Il fut une des figures majeures du XXe siècle guyanais. Il avait, grâce à ses lectures et aux témoignages qu’il avait reçus des Anciens, une solide connaissance du marronnage des Boni et des autres groupes, de leur mobilité ainsi que des problèmes auxquels ces populations sont aujourd’hui confrontées.


Sources orales :  Antoine Lamoraille, Gérard Guillmot dit pap Gé, Lobi Balla, Marie-Claude Achille, Paul Dolianki, Thomas Toukouyou, Yves Toukouyou, Ronald Amete, Gérard Amayota, Homère Yoma, Antoine Abienso, Grégory Pinaudier, Aténi Joseph, Pierre Aouegui, Bruno Apouyou, Benoît Sida, Roland Delannon, Antoine Bayonne, Omissi Fossé, Nivor Bertin, Antoine et Tom Dinguiyou, Oscar Bakaman, Lucienne Sida, Marc Perroud, Thomas Ayaw, Auguste Richenel, Claude Sida.

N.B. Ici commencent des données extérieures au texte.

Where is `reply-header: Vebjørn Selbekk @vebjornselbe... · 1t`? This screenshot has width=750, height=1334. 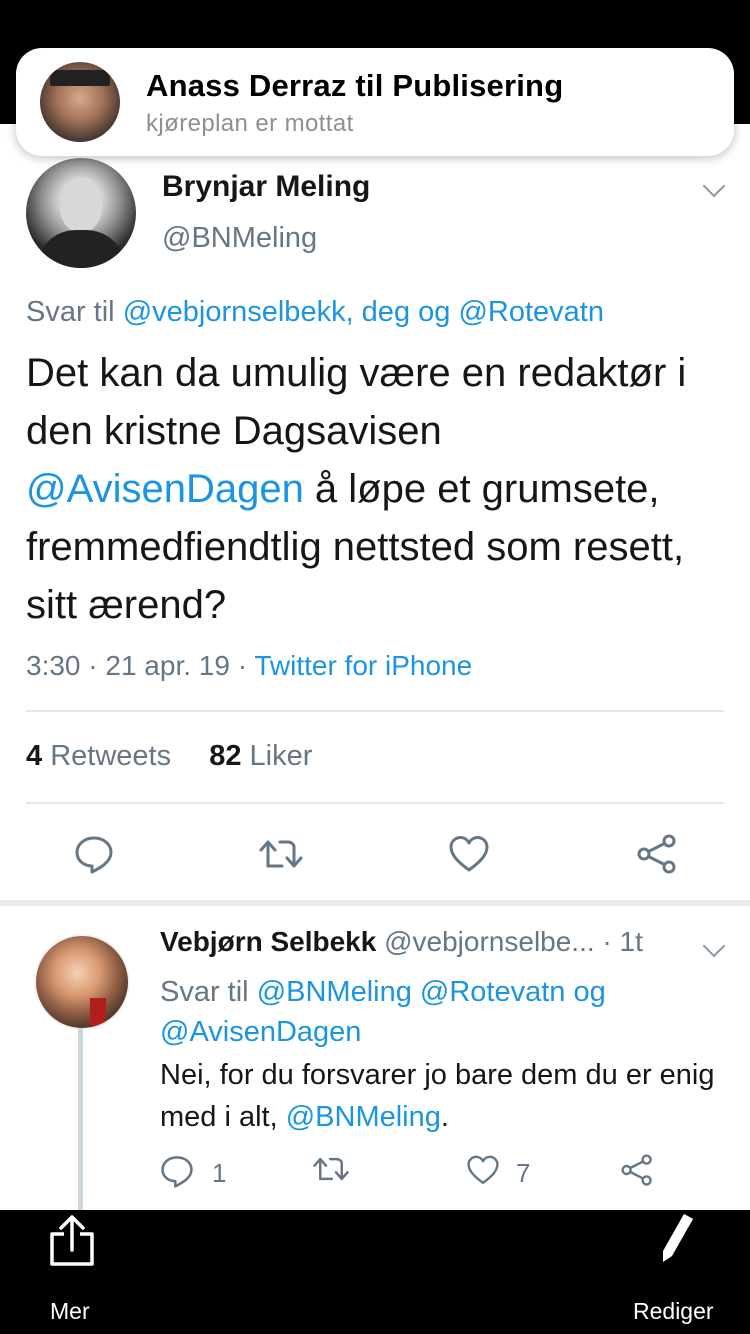
reply-header: Vebjørn Selbekk @vebjornselbe... · 1t is located at coordinates (402, 942).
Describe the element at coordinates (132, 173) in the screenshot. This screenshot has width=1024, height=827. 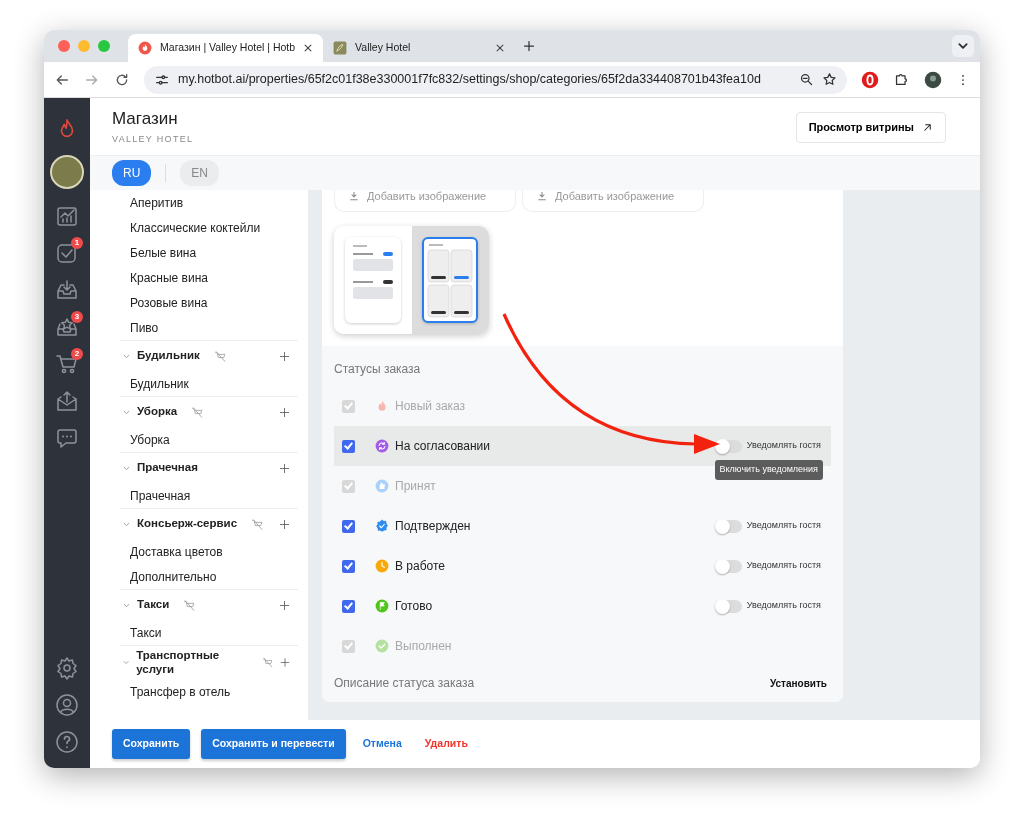
I see `language-tab: RU` at that location.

Sources écrites : Journaux militants (La Jeune Garde, Kawka, Kromanti, Mawina), France-Guyane, Le Monde, archives de Mama Bobi


[1] Les Bushinenge sont les descendants des Marrons du Surinam (Guyane hollandaise) dont une partie habite en Guyane française. Les différentes cultures marrones des Guyanes (Surinam et Guyane française) ont des caractéristiques communes, mais ont chacune leurs parlers et traits singuliers. Il existe 6 groupes bushinenge (Saamaka, Matawai, Kwinti, Dyuka, Boni-Aluku et Pamaka).

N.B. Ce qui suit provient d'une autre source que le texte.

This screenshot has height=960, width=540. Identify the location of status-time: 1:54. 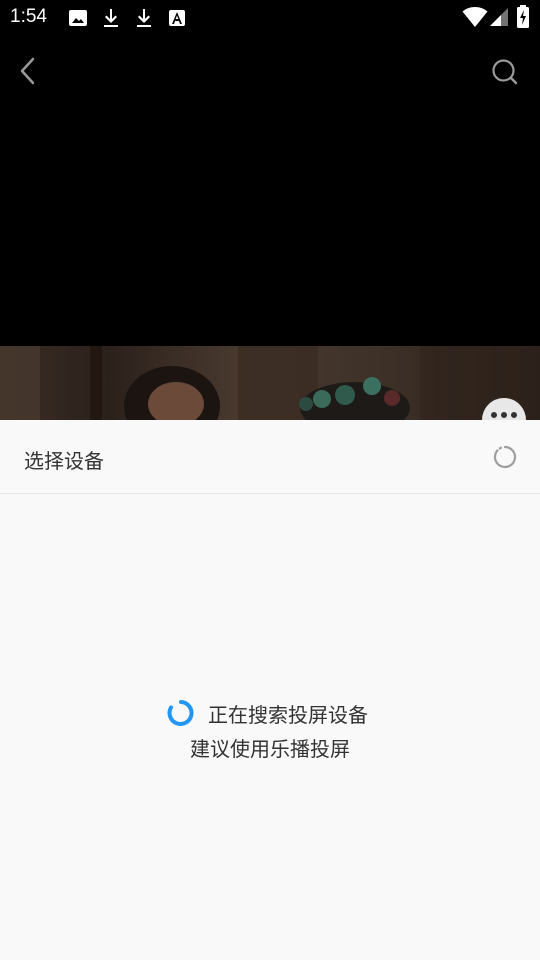
(28, 16).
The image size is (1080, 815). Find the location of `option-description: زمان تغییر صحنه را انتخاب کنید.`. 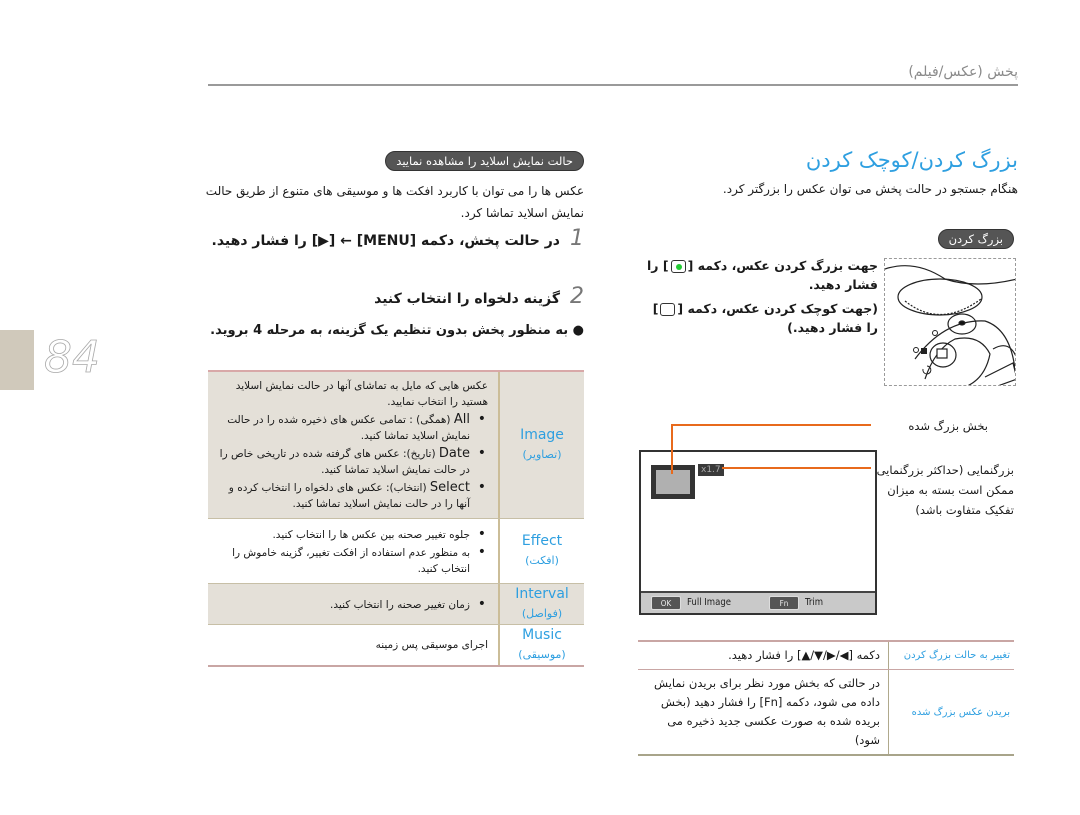

option-description: زمان تغییر صحنه را انتخاب کنید. is located at coordinates (353, 604).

[2]  Les « sabiman » sont des personnes considérées comme des gardiennes de de l’histoire, de la mémoire et des traditions des Bushinenge.

[3] Le gaanman (ou grand man) est l’autorité temporelle et spirituelle qui existe dans chaque groupe bushinenge.

[4] Le tembe (ou tembé) , art  originaire de Guyane et du Suriname s’exprime à travers la peinture, la sculpture et la couture.

[5] Langue des Bushinenge.

[6]https://www.montsinery-tonnegrande.fr/culture-sport-et-loisirs/activites-culturelles-et-patrimoine/bagne-des-annamites/

[7] Enseignants du collègue Ma Aiye (Apatou).